Written request
Return, verbatim, the lines of the listing below from the line containing "Task: Click the View Condition (CQL) field" to the line containing "Click the red US500", including both of those lines.

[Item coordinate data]
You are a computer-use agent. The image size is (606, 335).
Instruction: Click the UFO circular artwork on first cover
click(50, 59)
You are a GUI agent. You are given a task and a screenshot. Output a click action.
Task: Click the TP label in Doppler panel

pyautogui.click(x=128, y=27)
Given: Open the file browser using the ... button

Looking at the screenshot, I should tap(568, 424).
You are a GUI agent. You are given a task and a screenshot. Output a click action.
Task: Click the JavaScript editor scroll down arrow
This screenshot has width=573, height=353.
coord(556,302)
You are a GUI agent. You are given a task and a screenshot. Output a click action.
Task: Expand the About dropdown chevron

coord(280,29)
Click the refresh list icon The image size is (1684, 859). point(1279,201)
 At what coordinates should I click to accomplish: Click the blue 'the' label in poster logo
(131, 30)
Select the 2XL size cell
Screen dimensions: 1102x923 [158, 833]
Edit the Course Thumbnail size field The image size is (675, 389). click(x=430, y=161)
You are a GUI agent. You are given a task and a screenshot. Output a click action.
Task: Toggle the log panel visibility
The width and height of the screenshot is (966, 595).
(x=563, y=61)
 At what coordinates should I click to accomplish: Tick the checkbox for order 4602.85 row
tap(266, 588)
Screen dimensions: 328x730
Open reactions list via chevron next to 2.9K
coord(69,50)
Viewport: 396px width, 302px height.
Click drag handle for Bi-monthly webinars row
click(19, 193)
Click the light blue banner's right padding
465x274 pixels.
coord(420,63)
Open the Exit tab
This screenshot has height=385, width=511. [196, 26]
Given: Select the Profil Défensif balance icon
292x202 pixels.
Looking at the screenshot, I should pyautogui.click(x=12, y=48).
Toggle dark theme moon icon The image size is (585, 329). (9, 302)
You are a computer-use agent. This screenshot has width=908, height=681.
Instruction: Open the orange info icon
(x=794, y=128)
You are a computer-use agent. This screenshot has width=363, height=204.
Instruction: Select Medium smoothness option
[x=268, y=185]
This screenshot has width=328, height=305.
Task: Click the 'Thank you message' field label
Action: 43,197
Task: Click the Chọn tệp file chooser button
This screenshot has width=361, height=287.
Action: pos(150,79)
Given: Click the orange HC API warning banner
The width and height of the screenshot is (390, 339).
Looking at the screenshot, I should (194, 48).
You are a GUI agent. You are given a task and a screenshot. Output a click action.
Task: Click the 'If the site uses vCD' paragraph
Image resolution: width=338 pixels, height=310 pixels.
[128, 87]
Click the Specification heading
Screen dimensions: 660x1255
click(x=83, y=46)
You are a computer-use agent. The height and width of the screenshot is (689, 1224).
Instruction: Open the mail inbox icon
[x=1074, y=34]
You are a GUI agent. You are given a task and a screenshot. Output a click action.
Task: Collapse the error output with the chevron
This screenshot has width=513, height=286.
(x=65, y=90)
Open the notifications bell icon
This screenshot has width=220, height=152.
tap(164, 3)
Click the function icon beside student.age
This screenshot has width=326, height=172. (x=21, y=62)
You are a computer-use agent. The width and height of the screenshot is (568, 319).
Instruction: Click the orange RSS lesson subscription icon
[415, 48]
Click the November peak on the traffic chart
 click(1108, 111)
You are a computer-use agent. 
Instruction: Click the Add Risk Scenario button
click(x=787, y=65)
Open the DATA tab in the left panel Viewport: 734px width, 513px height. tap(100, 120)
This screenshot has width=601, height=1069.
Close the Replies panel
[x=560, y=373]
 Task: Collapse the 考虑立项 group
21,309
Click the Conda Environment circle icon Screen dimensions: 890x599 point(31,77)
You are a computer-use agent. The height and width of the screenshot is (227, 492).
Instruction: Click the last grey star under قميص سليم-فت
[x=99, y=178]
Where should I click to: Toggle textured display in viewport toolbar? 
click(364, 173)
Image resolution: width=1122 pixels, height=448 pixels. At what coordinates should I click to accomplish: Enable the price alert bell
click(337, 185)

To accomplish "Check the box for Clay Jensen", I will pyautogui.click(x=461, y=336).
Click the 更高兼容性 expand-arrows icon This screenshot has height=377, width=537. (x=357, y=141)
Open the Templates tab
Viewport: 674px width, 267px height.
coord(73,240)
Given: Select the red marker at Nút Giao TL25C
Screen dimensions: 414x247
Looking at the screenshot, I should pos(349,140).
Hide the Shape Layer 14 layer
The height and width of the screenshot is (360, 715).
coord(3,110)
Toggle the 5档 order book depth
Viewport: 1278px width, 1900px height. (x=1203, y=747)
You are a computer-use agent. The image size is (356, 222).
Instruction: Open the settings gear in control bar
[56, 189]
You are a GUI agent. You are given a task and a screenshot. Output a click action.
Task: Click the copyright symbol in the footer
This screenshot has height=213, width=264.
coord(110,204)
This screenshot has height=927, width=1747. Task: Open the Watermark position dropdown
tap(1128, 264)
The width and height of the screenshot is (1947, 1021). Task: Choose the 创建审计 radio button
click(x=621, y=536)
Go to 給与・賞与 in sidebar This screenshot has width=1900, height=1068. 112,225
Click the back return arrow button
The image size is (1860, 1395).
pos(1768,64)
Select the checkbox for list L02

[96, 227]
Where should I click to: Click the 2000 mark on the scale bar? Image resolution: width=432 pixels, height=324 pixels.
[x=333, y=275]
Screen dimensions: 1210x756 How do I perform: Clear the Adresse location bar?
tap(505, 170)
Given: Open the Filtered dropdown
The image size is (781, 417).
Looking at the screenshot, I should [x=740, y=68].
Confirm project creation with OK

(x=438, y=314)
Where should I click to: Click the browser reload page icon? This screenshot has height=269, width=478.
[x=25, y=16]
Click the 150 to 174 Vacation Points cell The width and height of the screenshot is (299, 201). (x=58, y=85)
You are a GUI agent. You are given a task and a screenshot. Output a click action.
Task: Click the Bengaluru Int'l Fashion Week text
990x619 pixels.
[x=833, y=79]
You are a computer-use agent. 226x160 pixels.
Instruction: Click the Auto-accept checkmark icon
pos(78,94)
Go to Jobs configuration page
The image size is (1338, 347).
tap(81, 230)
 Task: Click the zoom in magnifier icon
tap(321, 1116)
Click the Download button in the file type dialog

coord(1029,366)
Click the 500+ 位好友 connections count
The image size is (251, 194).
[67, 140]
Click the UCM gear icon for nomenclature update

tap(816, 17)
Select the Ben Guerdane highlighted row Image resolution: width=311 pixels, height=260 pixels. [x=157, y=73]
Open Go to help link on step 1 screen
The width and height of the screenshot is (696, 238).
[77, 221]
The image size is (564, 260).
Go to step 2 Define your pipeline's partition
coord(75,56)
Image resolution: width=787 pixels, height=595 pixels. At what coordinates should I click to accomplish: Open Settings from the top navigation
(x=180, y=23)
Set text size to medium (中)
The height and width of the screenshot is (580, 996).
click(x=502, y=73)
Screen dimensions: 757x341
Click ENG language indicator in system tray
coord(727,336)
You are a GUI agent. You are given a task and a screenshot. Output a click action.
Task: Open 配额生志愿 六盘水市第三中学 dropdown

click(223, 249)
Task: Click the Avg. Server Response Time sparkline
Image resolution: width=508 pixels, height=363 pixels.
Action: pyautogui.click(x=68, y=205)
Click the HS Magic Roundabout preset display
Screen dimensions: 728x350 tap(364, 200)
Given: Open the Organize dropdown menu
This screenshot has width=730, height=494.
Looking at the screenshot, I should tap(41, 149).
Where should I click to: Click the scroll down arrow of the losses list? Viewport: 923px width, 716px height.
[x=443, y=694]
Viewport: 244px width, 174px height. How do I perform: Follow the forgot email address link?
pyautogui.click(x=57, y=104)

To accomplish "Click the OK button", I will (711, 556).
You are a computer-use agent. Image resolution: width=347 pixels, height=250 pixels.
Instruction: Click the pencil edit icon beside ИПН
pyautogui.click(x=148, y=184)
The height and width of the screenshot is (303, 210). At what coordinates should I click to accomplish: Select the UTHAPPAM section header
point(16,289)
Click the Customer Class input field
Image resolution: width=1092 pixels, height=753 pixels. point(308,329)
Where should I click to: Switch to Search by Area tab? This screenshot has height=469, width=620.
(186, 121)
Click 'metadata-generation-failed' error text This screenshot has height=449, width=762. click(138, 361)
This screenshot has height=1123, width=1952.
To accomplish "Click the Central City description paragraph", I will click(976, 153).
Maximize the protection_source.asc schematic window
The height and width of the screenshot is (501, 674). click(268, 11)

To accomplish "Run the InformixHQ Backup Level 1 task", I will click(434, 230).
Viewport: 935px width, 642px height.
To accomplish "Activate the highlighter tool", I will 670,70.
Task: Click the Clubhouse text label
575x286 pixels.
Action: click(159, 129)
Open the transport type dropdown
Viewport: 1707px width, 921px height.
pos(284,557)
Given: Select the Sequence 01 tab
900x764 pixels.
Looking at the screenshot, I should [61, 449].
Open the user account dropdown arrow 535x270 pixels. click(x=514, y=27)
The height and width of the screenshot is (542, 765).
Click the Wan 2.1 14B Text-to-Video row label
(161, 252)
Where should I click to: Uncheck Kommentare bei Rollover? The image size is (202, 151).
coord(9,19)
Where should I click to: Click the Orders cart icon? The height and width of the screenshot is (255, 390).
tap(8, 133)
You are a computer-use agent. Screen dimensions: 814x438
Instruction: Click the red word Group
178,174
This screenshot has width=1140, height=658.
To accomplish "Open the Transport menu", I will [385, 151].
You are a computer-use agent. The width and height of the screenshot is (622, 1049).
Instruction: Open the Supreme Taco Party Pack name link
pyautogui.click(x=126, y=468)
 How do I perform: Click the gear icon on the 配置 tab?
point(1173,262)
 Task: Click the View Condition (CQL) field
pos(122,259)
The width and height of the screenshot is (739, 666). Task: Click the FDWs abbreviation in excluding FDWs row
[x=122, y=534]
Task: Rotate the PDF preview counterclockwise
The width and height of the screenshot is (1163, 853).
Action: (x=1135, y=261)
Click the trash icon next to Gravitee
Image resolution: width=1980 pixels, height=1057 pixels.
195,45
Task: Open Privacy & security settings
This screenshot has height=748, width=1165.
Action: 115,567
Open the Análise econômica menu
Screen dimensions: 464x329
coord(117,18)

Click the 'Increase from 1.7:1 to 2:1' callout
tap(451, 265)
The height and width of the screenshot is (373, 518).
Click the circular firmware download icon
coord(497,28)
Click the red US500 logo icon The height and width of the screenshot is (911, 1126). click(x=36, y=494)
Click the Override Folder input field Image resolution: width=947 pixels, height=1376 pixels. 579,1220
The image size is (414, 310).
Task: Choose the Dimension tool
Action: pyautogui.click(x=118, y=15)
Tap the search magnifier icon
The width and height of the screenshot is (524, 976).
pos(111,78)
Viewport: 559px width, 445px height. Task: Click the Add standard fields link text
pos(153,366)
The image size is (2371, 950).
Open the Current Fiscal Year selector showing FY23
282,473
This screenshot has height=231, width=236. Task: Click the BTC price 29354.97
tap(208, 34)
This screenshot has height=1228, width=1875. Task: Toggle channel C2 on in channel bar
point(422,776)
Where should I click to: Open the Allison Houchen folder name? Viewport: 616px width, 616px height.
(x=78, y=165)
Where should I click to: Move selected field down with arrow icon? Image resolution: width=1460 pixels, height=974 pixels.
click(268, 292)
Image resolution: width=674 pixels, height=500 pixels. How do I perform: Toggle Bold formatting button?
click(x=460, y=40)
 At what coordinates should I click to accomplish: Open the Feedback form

Response below
 Task: Click the View Condition (CQL) field
pos(122,259)
The width and height of the screenshot is (739, 666). Task: Click the FDWs abbreviation in excluding FDWs row
[x=122, y=534]
Task: Rotate the PDF preview counterclockwise
The width and height of the screenshot is (1163, 853).
Action: (x=1135, y=261)
Click the trash icon next to Gravitee
Image resolution: width=1980 pixels, height=1057 pixels.
195,45
Task: Open Privacy & security settings
This screenshot has height=748, width=1165.
Action: 115,567
Open the Análise econômica menu
Screen dimensions: 464x329
coord(117,18)

Click the 'Increase from 1.7:1 to 2:1' callout
tap(451, 265)
The height and width of the screenshot is (373, 518).
Click the circular firmware download icon
coord(497,28)
Click the red US500 logo icon The height and width of the screenshot is (911, 1126). click(x=36, y=494)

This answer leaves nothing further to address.